第3話 渋谷の風は、まだ冬の匂いだった
放課後の坂を歩くと、まだ冬の名残りが空気の底に残っていた。夕日で表面だけほんのりあったまってるのに、ちょっと油断すると指先が冷える。
渋谷ってもっとキラキラして、年中お祭りみたいな街だと思ってたのに――実際は、こんなふうに風が冷たい日もあるんだ。
「こはる、手ぇ冷たそう。カイロいる?」
香澄がポケットから、カイロを出してくる。
「こんなときだけ女子力出してくるのやめて」
そう言いつつも、押し返すほどの元気はなくて、ありがたく受け取る。
カイロを握る指先は震えてた。寒さだけじゃなく、たぶん不安のせいでもある。
――本当に行くの? 駅前まで。
――もしまた、“あの背中”を見たら。
胸の奥で、問いばかりがこだまする。
「おーい、置いてくぞー!」
少し前を歩く健太が振り返って手を振る。その向こうでは、悠がポケットに手を突っ込みながら、信号のカウントをぼんやり眺めていた。
いつもの放課後なのに。
いつものメンバーなのに。
景色だけが“事件の色”を帯びて見える。
「なぁこはる」
信号待ちの間、悠が横目で私を見る。
「怖いなら、無理に来なくても良かったんだぞ?」
「別に怖がってないし」
反射で返す。けど、言葉はちょっとだけ震えた。
悠は目をそらしてため息をつく。
「強がり。そういうとこ昔から変わんねぇよな」
「なっ、昔からって何よ。そこまで仲良かった記憶ないんだけど!?」
「登校初日、道に迷ってたお前を俺が――」
「それは忘れてください!」
思い出したら余計に恥ずかしくなって、私はその場で飛び跳ねたくなった。

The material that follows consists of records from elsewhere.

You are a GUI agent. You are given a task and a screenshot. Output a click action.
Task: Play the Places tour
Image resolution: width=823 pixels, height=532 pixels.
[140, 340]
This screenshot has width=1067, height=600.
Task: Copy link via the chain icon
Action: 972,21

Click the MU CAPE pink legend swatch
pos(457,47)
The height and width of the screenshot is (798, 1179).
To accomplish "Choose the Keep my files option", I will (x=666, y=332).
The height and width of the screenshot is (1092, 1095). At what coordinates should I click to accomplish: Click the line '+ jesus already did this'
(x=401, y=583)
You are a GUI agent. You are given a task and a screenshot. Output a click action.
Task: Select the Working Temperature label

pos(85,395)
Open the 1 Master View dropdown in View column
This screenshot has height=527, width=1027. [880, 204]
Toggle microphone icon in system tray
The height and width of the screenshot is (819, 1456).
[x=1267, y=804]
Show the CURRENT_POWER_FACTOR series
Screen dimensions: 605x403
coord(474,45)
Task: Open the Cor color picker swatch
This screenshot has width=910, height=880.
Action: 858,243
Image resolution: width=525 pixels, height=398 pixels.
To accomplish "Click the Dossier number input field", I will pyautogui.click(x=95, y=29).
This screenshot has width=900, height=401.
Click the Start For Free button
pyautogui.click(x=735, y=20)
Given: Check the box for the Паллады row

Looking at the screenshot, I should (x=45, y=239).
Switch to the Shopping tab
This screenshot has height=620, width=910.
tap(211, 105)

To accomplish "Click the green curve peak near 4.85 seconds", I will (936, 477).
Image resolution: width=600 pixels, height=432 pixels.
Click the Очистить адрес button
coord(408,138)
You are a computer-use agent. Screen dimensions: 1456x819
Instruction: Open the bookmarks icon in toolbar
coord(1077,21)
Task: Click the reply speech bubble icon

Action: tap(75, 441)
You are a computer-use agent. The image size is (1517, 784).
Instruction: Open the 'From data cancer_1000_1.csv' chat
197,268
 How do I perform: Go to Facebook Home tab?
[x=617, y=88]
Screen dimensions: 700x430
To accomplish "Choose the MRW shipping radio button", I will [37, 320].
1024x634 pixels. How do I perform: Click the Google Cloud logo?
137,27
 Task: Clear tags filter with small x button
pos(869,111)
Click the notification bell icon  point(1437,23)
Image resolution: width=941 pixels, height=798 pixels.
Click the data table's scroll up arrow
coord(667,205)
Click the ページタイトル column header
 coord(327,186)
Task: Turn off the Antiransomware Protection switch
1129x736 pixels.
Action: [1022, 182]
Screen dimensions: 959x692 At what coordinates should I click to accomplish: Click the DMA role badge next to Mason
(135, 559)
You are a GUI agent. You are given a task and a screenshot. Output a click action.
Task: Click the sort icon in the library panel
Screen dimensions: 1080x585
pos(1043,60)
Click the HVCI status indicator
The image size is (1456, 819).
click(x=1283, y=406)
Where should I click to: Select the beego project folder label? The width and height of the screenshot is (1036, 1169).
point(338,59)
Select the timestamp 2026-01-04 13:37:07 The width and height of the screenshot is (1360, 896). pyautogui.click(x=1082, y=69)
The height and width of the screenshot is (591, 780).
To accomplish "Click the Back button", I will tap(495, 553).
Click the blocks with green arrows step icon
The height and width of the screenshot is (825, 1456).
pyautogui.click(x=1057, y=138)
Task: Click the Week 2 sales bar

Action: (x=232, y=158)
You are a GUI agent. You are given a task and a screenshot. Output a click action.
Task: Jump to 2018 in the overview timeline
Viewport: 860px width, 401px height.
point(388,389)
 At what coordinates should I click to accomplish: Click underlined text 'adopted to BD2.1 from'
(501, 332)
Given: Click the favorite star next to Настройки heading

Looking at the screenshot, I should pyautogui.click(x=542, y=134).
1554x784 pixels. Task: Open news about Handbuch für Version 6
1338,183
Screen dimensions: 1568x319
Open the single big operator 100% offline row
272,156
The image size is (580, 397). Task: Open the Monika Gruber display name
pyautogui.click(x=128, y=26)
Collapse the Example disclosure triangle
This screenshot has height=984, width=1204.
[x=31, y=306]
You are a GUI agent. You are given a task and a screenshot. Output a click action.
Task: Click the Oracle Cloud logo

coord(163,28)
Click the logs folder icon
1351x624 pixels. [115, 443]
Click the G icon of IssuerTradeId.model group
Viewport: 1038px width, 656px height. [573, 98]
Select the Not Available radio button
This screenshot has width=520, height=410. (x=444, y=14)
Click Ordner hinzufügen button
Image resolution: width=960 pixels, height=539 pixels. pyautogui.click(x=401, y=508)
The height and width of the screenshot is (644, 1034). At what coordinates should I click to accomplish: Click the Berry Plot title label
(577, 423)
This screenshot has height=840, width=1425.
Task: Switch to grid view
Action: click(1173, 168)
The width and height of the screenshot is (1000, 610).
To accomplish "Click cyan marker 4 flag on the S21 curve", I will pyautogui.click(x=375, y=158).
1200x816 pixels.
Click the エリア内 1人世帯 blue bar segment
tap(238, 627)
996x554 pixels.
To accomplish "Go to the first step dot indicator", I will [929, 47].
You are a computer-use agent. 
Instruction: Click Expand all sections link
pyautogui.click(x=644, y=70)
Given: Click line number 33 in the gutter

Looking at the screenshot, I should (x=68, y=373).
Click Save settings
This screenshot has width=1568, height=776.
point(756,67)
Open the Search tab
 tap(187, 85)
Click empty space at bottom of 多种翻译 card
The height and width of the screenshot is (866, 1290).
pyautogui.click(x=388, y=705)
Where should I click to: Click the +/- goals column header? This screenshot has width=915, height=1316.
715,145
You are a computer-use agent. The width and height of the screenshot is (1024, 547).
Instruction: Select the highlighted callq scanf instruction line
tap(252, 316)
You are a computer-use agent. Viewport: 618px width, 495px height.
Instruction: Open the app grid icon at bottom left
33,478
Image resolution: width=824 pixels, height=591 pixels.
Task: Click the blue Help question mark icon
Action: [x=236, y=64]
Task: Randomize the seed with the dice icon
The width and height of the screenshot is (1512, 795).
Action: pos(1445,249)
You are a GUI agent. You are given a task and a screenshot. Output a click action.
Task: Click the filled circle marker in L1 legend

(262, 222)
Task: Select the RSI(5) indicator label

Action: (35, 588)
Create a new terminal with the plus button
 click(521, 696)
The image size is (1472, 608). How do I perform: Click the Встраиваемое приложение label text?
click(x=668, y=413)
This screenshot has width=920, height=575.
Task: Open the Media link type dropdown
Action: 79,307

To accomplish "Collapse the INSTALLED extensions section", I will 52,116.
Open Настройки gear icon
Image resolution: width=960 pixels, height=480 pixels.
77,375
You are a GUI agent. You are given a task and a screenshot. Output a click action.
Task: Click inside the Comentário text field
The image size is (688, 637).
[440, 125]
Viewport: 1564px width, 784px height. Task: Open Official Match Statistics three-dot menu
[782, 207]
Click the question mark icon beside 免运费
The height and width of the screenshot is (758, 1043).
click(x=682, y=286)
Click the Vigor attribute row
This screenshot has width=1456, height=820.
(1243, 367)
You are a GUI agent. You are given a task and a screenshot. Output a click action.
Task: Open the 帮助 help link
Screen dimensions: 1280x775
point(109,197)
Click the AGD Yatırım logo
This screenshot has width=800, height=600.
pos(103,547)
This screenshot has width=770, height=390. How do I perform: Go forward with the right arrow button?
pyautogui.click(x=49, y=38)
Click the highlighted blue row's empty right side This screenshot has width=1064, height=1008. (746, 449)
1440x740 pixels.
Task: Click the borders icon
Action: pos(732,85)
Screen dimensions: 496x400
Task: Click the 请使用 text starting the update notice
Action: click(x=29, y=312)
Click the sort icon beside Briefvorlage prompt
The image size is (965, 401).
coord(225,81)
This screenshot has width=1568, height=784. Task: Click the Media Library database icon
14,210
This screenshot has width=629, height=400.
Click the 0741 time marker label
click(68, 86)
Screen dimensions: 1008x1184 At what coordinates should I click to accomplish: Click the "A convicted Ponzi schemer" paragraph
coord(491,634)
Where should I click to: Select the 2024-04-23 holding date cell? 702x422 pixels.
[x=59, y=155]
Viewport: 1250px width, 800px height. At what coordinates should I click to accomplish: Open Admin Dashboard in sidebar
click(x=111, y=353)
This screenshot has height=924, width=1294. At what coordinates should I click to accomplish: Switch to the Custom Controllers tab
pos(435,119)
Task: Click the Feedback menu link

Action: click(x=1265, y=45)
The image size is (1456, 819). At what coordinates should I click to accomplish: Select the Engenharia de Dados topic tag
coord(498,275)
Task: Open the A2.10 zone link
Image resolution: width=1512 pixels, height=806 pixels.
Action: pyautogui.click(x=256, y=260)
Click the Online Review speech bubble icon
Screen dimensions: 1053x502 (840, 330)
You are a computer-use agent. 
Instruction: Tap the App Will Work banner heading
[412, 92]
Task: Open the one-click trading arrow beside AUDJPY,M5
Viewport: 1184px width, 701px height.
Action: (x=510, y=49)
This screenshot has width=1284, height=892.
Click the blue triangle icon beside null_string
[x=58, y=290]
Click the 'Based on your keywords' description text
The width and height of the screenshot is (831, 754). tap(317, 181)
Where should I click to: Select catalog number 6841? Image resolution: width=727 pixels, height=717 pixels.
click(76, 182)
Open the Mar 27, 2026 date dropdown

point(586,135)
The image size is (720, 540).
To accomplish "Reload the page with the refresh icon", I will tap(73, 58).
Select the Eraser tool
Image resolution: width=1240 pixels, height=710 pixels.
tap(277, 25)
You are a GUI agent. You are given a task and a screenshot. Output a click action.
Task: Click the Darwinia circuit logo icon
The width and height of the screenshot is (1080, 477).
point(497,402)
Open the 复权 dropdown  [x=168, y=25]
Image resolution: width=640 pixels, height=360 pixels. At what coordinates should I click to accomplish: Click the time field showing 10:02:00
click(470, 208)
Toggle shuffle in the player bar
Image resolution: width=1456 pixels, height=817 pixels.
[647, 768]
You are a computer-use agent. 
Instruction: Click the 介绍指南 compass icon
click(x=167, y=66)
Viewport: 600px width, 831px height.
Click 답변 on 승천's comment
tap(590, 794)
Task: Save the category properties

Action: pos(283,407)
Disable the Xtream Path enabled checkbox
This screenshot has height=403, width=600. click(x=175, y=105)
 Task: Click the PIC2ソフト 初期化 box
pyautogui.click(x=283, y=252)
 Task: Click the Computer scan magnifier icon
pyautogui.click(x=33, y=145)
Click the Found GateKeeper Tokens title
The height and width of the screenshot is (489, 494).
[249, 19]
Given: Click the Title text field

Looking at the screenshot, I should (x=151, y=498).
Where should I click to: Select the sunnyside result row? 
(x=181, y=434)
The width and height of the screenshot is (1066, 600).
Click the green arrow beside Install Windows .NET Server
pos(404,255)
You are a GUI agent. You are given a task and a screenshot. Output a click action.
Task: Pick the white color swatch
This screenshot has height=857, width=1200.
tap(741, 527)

悠は笑いもせず、でも目だけは少し優しかった。ずるい。
信号が青に変わる。
雑踏がまた動き出す。
ネオンが濡れたみたいに光り始める。
渋谷駅前は、相変わらず人の波でいっぱいだ。
そして――
その波の中に、私は目を奪われた。
黒いパーカー。フード深め。
歩き方まで、見覚えのある“あの影”に似ていた。
「っ……!」
無意識に、一歩踏み出す。
冷たい風がスカートを揺らす。
カイロの温もりは、もう意味を失っていた。
でも、すぐに伸びてきた手が腕をつかむ。
「動くな」
低く、真剣な声。振り向くと朝霧巡査がいた。
「君たちは見てるだけ。約束はまだ生きてるよね?」
私は唇を噛んだ。
その間にも、パーカーの人物は人混みに紛れようとしている。
――追いたい。
――確かめたい。
――でも怖い。
感情が全部いっぺんに走り出して、心臓だけが忙しく跳ねた。
見失いたくないのに、足が一歩も出ない。
そのとき、香澄が私の袖をそっとつまんだ。
「無理しないで。もしそいつがほんとに“K”でも……こはるが泣くのは嫌だよ」
ああもう。
なんでみんな、やさしいんだ。
やさしいくせに、事件は止まってくれない。
恋だって待ってくれない。
全部が、私を置いて走っていくみたいだ。
風が吹く。
冬の匂いがした。
――追うのは、きっとこれからだ。
渋谷の街はざわざわしている。
事件も、恋も、まだ終わる気がない。
私は深く息を吸った。
「……行くよ。ちゃんと全部知るまで」
その答えは、凍える風の中でも確かだった。